*Problem description:* For each line below that contains the word "item", return that line.

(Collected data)
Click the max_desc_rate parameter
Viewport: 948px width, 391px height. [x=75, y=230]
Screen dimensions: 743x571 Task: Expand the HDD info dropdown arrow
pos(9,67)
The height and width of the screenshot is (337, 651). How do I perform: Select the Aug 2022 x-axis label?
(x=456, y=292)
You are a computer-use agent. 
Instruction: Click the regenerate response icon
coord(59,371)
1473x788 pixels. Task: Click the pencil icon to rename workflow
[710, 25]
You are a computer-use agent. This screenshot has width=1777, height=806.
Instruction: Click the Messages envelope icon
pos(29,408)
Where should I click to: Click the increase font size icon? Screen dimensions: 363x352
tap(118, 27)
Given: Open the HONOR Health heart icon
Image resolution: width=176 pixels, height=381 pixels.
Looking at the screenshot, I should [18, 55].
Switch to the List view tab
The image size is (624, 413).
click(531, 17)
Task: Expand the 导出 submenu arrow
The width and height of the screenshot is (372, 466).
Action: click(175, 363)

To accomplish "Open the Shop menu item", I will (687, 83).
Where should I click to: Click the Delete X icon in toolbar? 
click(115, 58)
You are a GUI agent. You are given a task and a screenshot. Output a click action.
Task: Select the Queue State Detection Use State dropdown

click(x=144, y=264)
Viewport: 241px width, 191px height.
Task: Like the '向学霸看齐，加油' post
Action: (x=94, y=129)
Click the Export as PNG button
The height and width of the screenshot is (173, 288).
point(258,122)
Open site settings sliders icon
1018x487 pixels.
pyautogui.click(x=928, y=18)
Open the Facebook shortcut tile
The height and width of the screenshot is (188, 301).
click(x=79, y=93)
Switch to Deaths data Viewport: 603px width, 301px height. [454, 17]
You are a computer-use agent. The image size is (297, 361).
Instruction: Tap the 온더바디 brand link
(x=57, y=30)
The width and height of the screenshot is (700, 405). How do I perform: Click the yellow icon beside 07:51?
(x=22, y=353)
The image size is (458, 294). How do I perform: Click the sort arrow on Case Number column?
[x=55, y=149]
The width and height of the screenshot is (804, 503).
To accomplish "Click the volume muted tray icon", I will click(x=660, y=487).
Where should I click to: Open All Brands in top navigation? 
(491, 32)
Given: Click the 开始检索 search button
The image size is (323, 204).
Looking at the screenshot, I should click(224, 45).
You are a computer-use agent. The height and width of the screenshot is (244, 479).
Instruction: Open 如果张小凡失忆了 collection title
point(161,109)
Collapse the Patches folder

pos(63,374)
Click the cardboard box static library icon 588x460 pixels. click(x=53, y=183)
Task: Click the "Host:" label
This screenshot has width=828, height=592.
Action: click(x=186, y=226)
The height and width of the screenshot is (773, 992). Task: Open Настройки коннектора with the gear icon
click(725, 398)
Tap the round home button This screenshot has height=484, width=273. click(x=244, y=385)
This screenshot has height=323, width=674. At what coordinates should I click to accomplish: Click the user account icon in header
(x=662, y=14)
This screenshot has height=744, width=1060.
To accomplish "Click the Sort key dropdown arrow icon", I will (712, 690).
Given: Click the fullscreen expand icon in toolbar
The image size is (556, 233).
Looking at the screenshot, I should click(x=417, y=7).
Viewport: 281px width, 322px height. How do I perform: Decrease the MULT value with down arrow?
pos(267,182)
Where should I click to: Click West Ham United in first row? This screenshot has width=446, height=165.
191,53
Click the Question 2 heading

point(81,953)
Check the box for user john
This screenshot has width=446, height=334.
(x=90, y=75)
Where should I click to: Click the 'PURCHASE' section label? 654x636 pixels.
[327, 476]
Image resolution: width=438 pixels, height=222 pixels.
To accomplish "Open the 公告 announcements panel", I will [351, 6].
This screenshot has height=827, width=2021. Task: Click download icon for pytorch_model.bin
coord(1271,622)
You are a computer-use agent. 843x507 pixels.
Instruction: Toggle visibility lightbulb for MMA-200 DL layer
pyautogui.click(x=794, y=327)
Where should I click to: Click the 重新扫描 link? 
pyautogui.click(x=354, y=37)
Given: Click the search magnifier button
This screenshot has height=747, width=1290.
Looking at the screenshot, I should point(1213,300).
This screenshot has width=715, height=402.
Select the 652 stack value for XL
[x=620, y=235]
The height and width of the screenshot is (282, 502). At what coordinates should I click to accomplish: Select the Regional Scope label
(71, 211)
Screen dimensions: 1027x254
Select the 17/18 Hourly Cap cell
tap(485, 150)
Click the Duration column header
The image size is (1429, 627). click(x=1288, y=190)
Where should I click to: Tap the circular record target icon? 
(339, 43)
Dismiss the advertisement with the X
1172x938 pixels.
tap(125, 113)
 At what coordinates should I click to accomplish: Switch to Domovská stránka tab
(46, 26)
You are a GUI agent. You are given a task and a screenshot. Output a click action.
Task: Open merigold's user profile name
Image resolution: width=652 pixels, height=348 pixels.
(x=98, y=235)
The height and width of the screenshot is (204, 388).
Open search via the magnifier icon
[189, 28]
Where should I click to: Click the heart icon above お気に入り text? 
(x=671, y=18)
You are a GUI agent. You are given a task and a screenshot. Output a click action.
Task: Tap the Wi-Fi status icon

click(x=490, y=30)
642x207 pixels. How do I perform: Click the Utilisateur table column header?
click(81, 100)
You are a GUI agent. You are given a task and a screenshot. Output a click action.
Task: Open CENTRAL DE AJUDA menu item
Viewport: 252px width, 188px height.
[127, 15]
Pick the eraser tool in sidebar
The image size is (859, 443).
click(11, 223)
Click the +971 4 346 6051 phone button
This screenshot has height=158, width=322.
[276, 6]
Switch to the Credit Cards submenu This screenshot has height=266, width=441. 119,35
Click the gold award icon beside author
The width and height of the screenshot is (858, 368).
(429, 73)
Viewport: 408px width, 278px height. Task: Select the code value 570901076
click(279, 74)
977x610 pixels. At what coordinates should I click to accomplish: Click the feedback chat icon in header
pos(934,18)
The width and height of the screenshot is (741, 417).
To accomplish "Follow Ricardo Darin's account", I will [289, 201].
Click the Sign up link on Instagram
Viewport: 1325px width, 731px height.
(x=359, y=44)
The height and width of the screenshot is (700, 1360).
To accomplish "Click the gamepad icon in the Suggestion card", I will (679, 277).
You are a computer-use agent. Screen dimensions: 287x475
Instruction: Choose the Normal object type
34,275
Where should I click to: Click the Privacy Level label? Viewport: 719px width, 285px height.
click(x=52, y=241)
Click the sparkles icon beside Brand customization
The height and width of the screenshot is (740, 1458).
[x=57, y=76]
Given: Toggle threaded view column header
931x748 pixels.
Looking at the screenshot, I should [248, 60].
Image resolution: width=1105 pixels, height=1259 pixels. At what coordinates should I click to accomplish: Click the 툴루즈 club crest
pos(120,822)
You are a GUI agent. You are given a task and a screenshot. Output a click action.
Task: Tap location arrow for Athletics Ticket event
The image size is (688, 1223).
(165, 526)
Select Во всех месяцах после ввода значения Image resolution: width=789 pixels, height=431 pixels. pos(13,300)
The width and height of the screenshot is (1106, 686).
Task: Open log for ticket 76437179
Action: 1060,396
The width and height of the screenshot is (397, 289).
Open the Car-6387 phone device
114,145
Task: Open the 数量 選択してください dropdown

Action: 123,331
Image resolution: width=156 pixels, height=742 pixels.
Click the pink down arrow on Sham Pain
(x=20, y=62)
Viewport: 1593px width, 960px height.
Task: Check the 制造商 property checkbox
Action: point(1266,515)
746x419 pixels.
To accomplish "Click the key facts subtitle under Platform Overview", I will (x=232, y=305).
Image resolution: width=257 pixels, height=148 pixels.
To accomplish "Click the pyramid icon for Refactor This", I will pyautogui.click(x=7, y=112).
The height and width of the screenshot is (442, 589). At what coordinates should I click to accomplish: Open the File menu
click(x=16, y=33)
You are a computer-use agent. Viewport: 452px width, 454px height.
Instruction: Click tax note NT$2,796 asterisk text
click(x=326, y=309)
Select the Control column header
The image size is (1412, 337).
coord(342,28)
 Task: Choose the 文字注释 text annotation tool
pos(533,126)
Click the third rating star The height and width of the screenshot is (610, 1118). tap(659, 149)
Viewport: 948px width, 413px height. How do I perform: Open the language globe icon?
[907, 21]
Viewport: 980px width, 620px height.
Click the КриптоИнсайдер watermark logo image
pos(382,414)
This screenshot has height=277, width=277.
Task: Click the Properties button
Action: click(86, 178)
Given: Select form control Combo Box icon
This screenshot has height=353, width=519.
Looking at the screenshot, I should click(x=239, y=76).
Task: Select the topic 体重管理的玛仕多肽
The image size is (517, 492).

*Solution to this exercise:*
To accomplish "Open the Shop menu item", I will (687, 83).
Task: Open CENTRAL DE AJUDA menu item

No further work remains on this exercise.